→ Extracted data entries
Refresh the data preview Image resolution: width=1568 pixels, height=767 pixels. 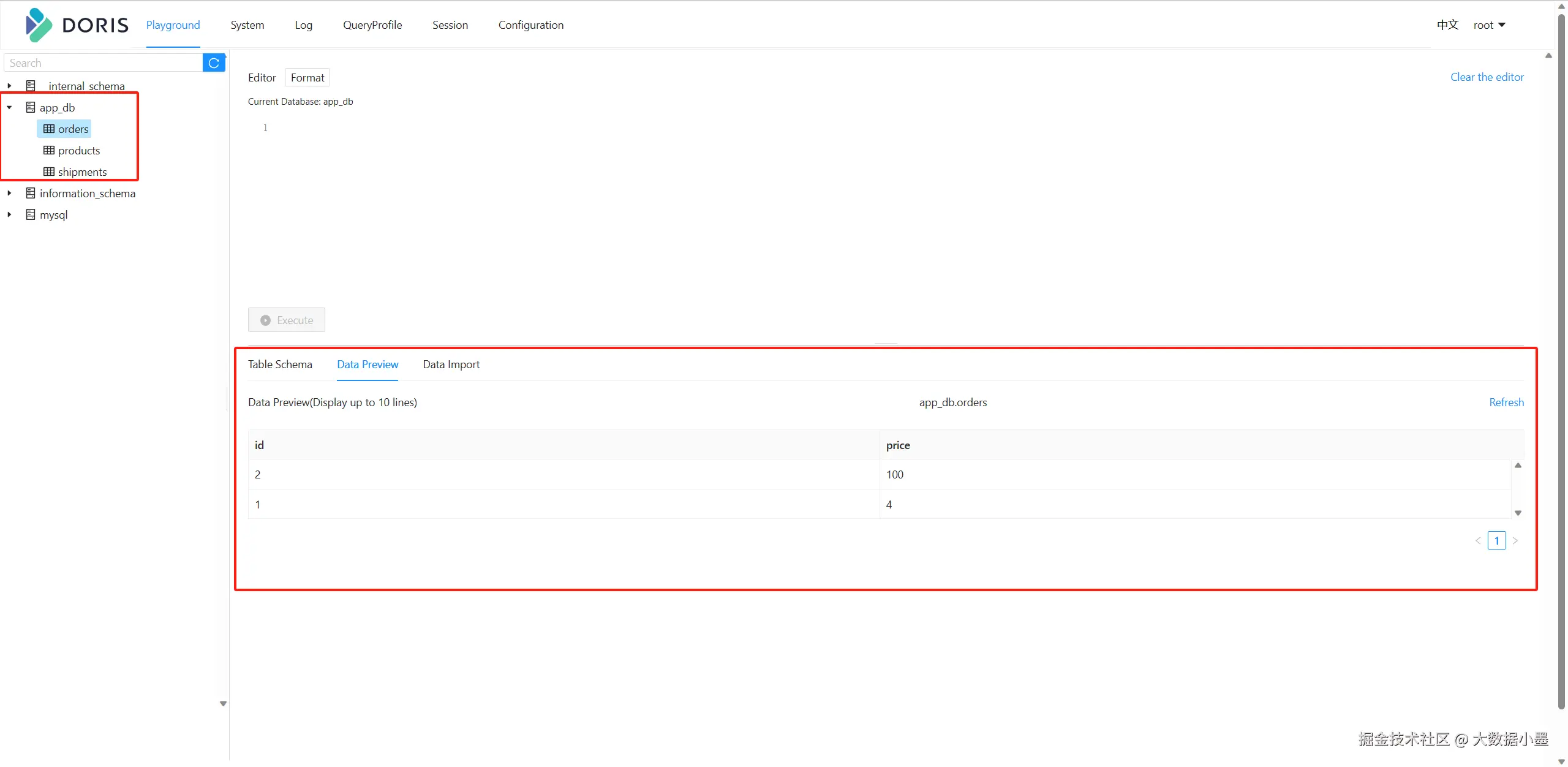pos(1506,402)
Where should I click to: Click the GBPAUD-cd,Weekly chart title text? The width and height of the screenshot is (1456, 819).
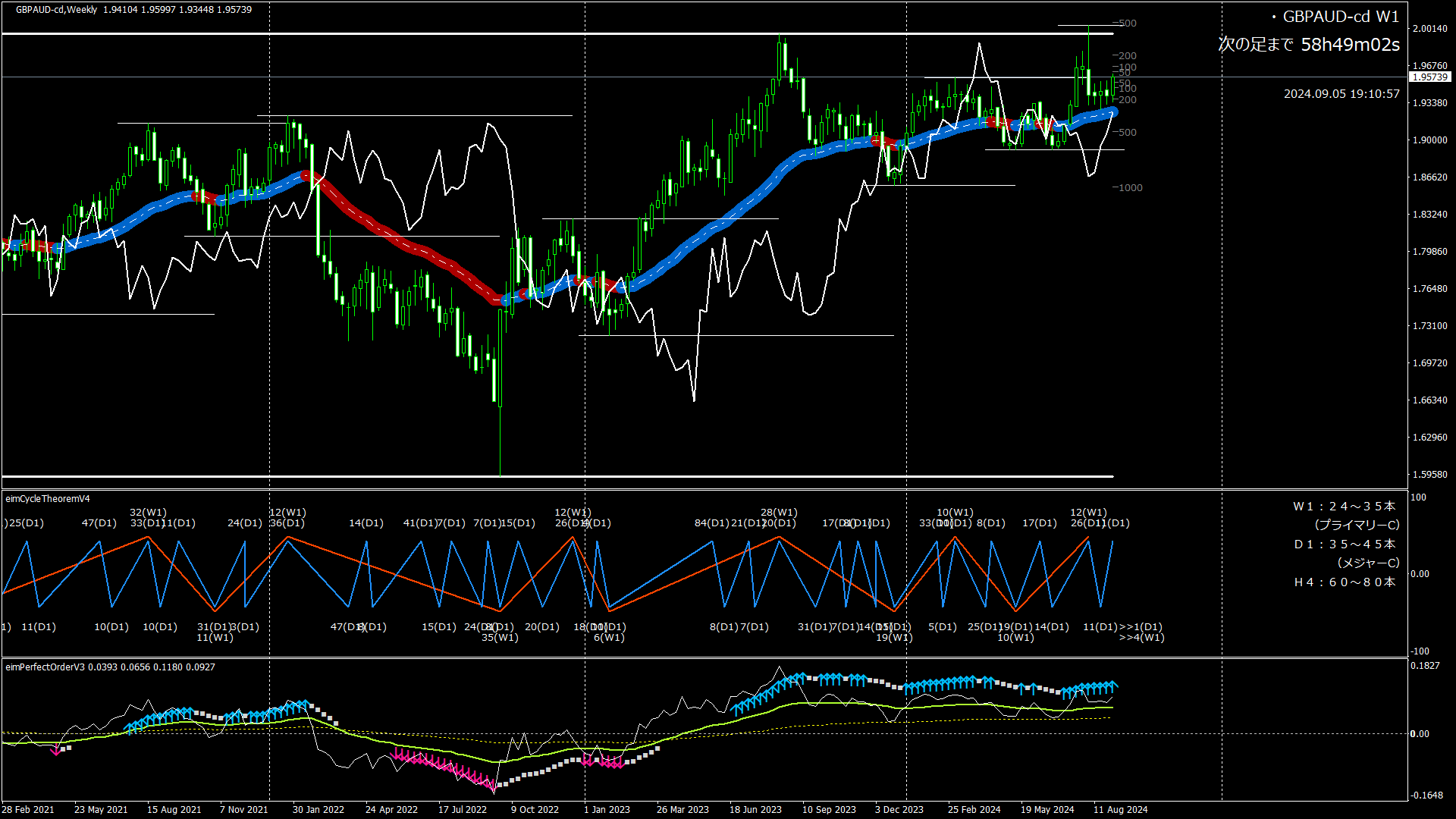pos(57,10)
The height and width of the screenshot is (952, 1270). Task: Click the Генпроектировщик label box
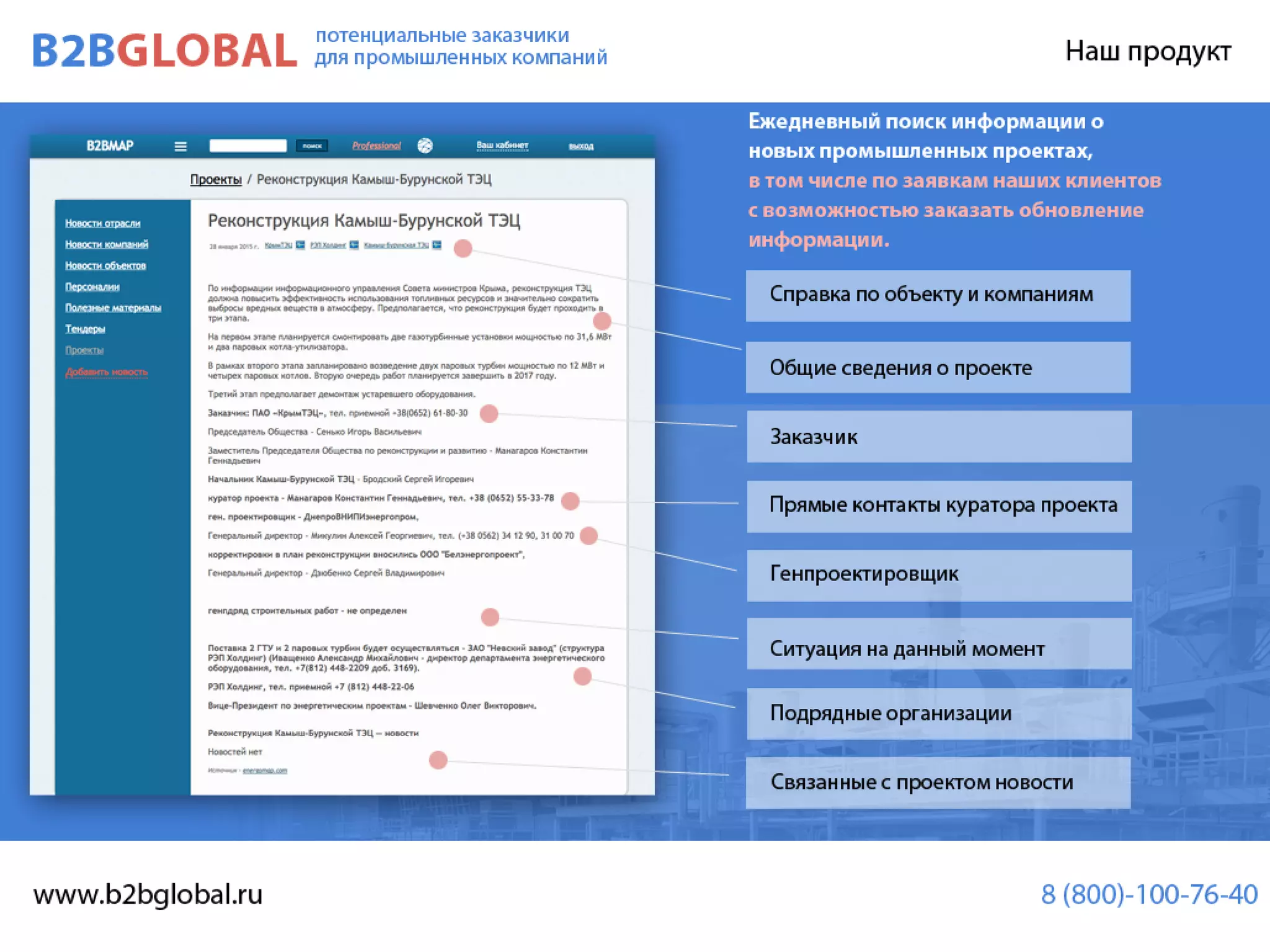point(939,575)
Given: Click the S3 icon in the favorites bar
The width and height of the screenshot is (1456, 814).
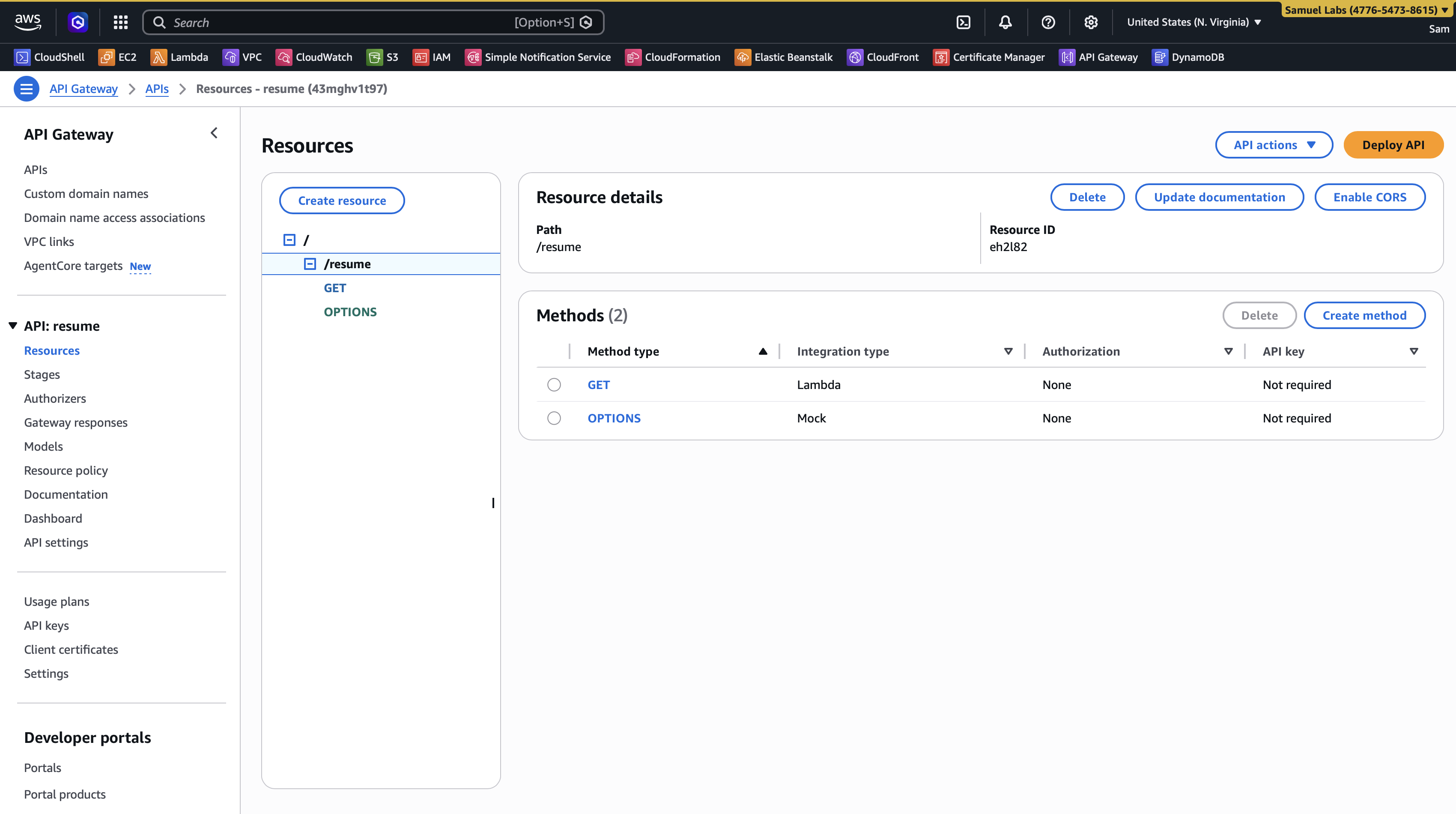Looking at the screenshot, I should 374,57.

→ PROBLEM TO WORK ON
In the records above, find the line containing "The width and height of the screenshot is (1456, 814).", then write out exactly that line and every later one through the last, omitting pictures.

→ EXPECTED ANSWER
The width and height of the screenshot is (1456, 814).
Looking at the screenshot, I should 374,57.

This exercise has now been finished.